» TASKS:
1 – In the forum thread about changing MR, which magazine is named as a good complement to MR?
2 – Reproduce the part of the forum thread about changing MR that starts with "In any event, based" and goes on through "all who responded.".
3 – Continue the forum thread about changing MR, picking up right after its final sentence.

How would you change MR - Time for a new magazine?

The other day, I posted a topic entitled “How would you change MR?” The response has been very good, with a lot of well thought out comments and suggestions.

I’ve read the submissions and it would seem that the general opinion is that there are a number of features that many of us would like to see return. I’m sure these would be in an updated format but at least the content would be back. There are also a number of things that we agree we don’t like.

There was one suggestion that really caught my interest. It was suggested that Kalmbach start a new magazine geared towards the more experienced modeler. I’d wondered about this myself. I think there’s probably a market for a publication that’s aimed at those of us that have been in the hobby for a long while. The one problem I would anticipate is advertising. How many of the current advertisers would step forward to increase their advertising budgets so they have ads in both magazines? Obviously, the magazine won’t be in publication long if it doesn’t get the revenue it needs. If an advertiser leaves the current book for the new one, that doesn’t help Kalmbach.

I’m not experienced in the area of marketing publications. I assume that Kalmback has people who are and maybe they’ve taken a look at this and decided it just won’t work.

All I can say is that I’d certainly be intertested in a magazine that addresses this market and I’m sure there are many others who’d be intertested as well.

In any event, based on the comments on the first post I hope someone at MR is listening. I’d like nothing better than to get a copy of MR that takes me a lot longer to read than the current version.

Thanks again to all who responded.

There already is a magazine geared towards the more experienced model railroader. We can go back and forth on how we would want MR to look but to be honest I bet they would probably lose newstand sales. Thats where the money is. The more how to articles that MR could publish would take away from all the fancy pictures that drive up newstand sales. Joe Blow, a curious “wannabee” model railroader picks up a copy of MR every other month because of all the very nice pictures, not because he wants to learn how to scratch build a freight house or kit bash an old passenger car into a piece of MOT equipment. Lets be honest, MR does a good job at getting people INTO the hobby, its up to those people if they want to go farther into it. If they do then they will eventually find a need for the OTHER magazine and find it better appeals to their level. Thats just my opinion and I’m sure a few people will think I don’t have a clue about what I’m talking about. [:-^]

As an intermediate model railroader, I really like MR… the only thing I note missing this year has been the scratchbuilding quick projects they used to have the last page or so of the magazine… I loved these little projects as a newbie! Anyway, what “other” magazine are you referring to? Again, I am relatively new, forgive my ignorance! Train on!

Brian

http://www.rrmodelcraftsman.com/

RR Model Craftsman. I think it compliments MR very well.

» DATA SHOWN:
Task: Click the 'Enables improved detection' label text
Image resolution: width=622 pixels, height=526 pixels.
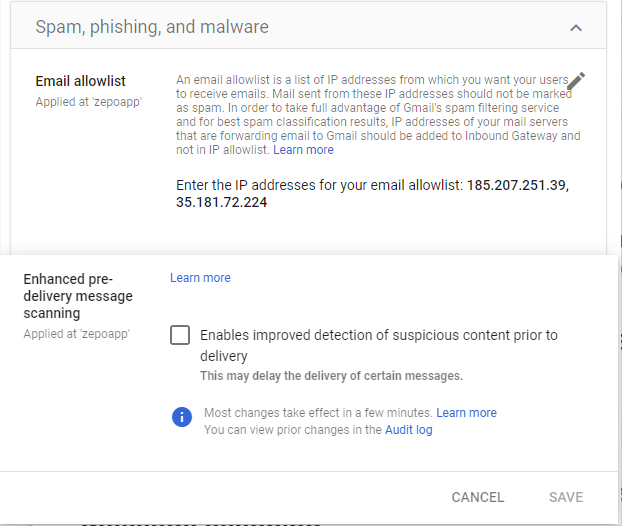Action: click(378, 336)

» ANSWERS FOR THE EXERCISE:
1 – RR Model Craftsman.

2 –
In any event, based on the comments on the first post I hope someone at MR is listening. I’d like nothing better than to get a copy of MR that takes me a lot longer to read than the current version.

Thanks again to all who responded.

3 –
Although I still subscribe to MR, I agree it’s geared toward beginners (nothing wrong with that), RTR (I use some too), and showcasing “wow factor, look what I have (but sometimes didn’t build)” mega layouts that only unlimited time and dinero can build. It is anemic on scratch building, construction articles, humorous articles, and mainly focuses on HO standard gauge.

There are other magazines that cater to us people who prefer alternative choices in modeling. Railroad Model Craftsman concentrates more on scratch building, advanced kits, “hands on” construction articles and much less on showcasing layouts. Narrow Gauge and Shortline Gazette is the ultimate magazine for scratch builders and non-mainstream modelers (like me) in other scales besides HO. Although it concentrates on narrow gauge and other smaller backwoods railroads and layouts, these articles are useful in any scale and gauge. The layouts and dioramas featured are actually built by their owners, some as small as 3’x4’ - in 7/8 scale! - have comprehensive information on how they were built. It also has excellent plans in every issue for rolling stock, locos, cabeese, and structures. Besides those two magazines, there are other specialty magazines for us alternative modelers like Light Iron Digest, Maine Two Foot Quarterly, and a few others.

All in all, Model Railroader is a very general magazine for those that want to test the waters before deciding whether to advance and find their nitche within the hobby or drop out all together.

Kalmbach tried your suggestion in the late '50s and early '60s with a magazine called Model Trains aimed at beginners. Model Railroader was to be for the more “advanced” model railroader. In fact, the famous Portage Hill & Communipaw project layout started out as a Model Trains project layout. The last couple years of the series moved to Model Railroader when Model Trains ceased publishing.

When Model Trains ended publication, Model Railroader made a big deal about how they were not going to forget either constituency.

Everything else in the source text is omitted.